--- Extracted entries ---

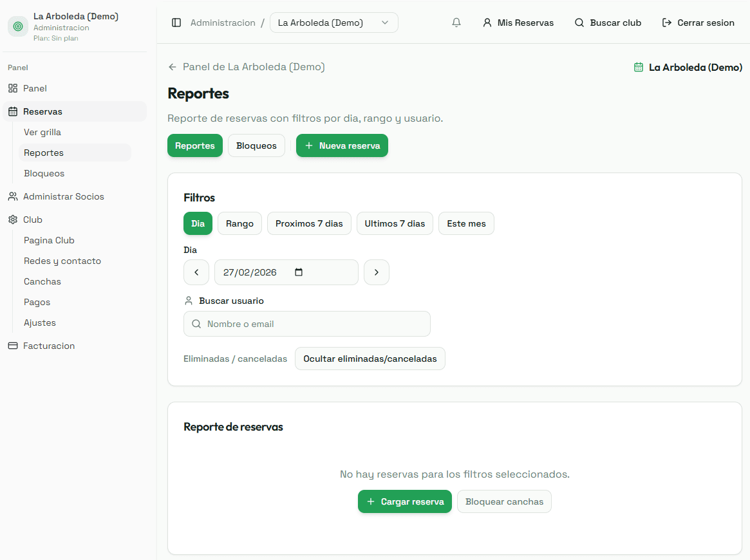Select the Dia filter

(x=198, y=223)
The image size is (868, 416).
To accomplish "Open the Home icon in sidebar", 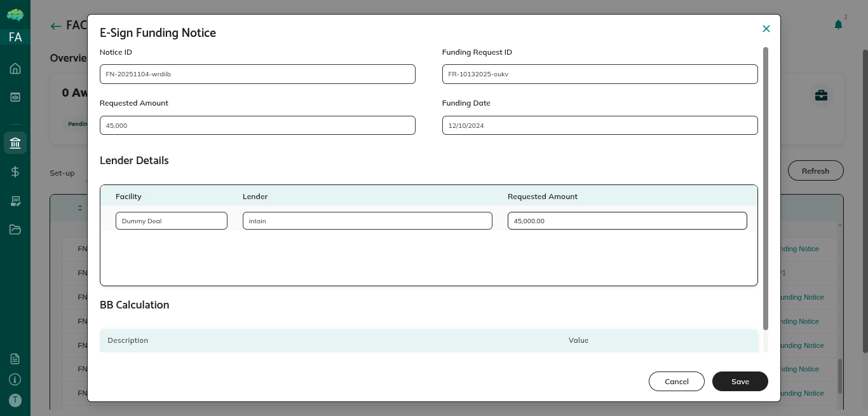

---
--- Extracted entries ---

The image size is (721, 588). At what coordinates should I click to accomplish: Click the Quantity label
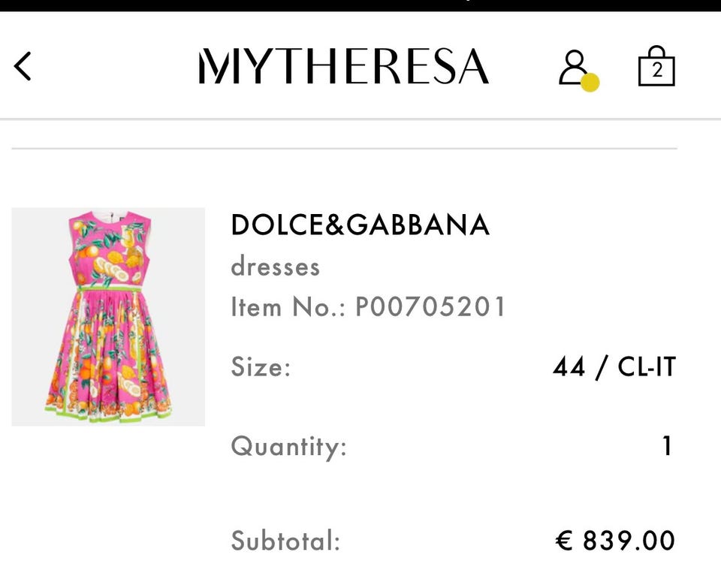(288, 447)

---

=== Your assignment ===
Starting with the line that has "The image size is (868, 416)." and going on through the line that has "the Home icon", transcribe the records above exactly, but skip the pictures.

=== Task answer ===
The image size is (868, 416).
To accomplish "Open the Home icon in sidebar", 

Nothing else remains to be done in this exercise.